Who Knew Composting Is So Important? (Whether You Garden or Not.)
We always thought of composting as the dominion of hard-core gardeners—while we’re big proponents of eating locally-grown, organic produce, we’re more inclined to buy it at the farmer’s market than build the raised beds ourselves. But then we learned that when food scraps and lawn clippings—ideal compost fodder—end up in landfills and decompose without access to oxygen, they release methane gas, which is many times more potent than carbon dioxide, and decided we needed to learn a bit more about how to make composting happen at home. Below, L.A. Compost founder and grassroots activist Michael Martinez expounds on the miracle of closing the food-to-table-to-soil gap and how composting can be quick, easy, and smell-free. Prep the coffee grinds.
A Q&A with Michael Martinez
What is composting?
Composting is the process of giving life back to your soil using organic materials. In a forest, this process happens naturally. Trees drop their leaves, shrubs wither away, seeds break down, and these materials then naturally decompose, becoming part of the soil they came from and delivering nutrients that made up their bodies back to the earth. In an urban setting, it’s possible to recreate that process using food and yard waste (it’s a bit like baking with specific ingredients). With the right ingredients and the right environment, your compost system will create a finished product that is extremely valuable.
Why is it so valuable?

> _INFORMATION PROVIDED_
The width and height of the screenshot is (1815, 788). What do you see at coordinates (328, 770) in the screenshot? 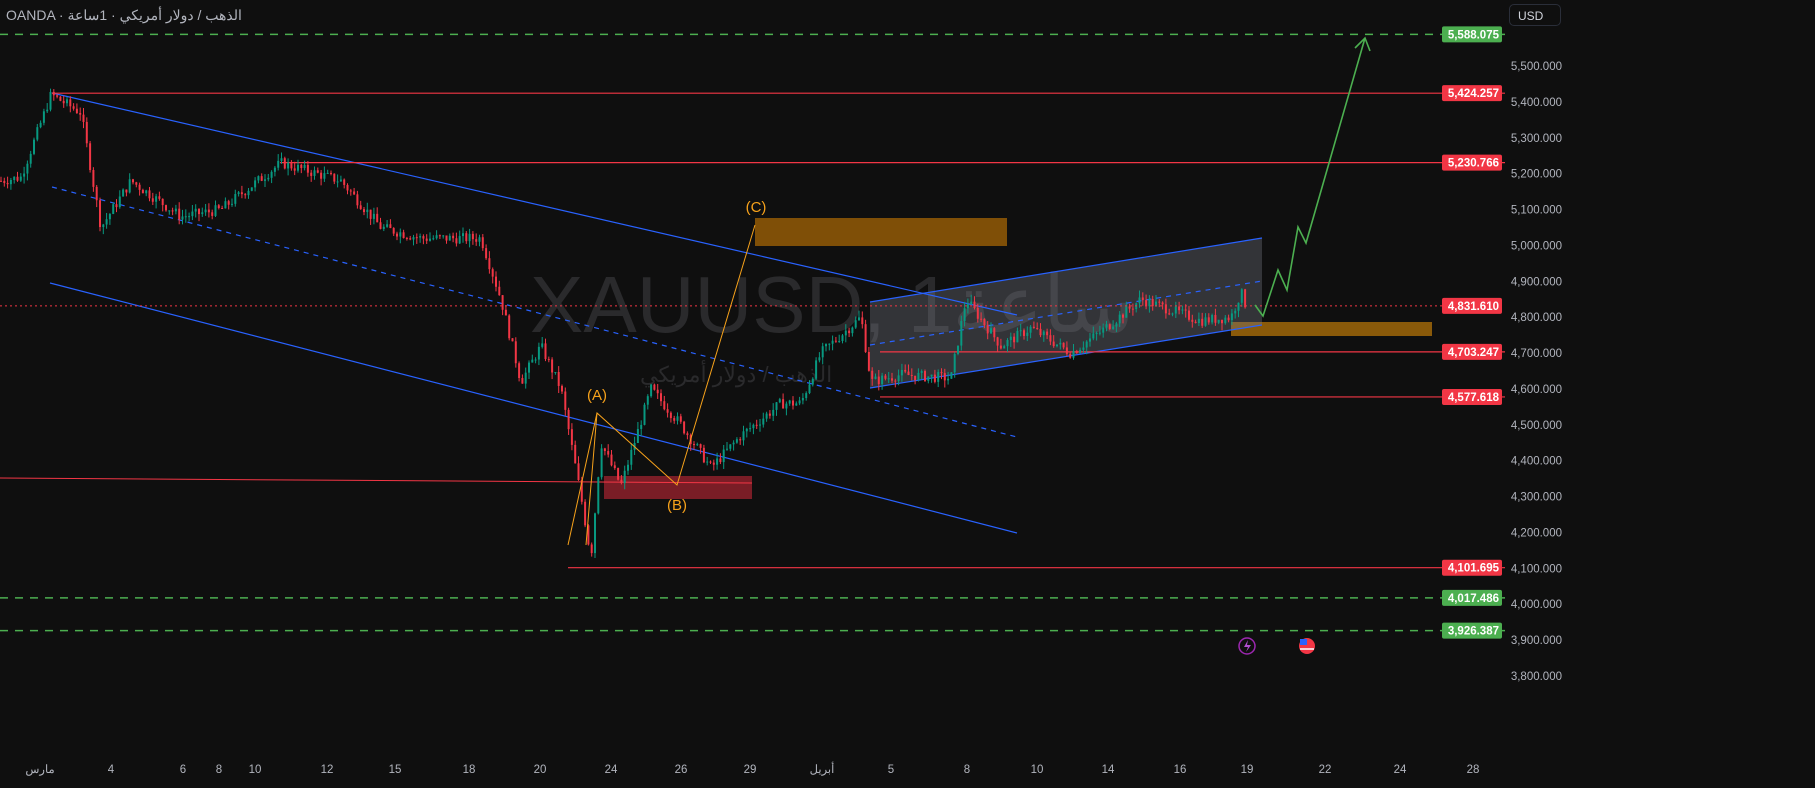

> _TASKS TO COMPLETE_
a - Condense the paragraph in the composting text that begins "Composting is the process" into a short bulleted list that keeps its main facts.
b - Reproduce the passage of the composting text between "Who Knew Composting" and "What is composting?", inclusive, with no changes.

> _YOUR WRITTEN ANSWERS_
a -
- Composting uses organic materials to give life back to soil.
- In a forest it happens naturally: leaves, shrubs, and seeds decompose, become part of the soil, and return their nutrients to the earth.
- In a city, the process can be recreated with food and yard waste, a bit like baking with specific ingredients.
- The right ingredients and environment yield a very valuable finished product.

b -
Who Knew Composting Is So Important? (Whether You Garden or Not.)
We always thought of composting as the dominion of hard-core gardeners—while we’re big proponents of eating locally-grown, organic produce, we’re more inclined to buy it at the farmer’s market than build the raised beds ourselves. But then we learned that when food scraps and lawn clippings—ideal compost fodder—end up in landfills and decompose without access to oxygen, they release methane gas, which is many times more potent than carbon dioxide, and decided we needed to learn a bit more about how to make composting happen at home. Below, L.A. Compost founder and grassroots activist Michael Martinez expounds on the miracle of closing the food-to-table-to-soil gap and how composting can be quick, easy, and smell-free. Prep the coffee grinds.
A Q&A with Michael Martinez
What is composting?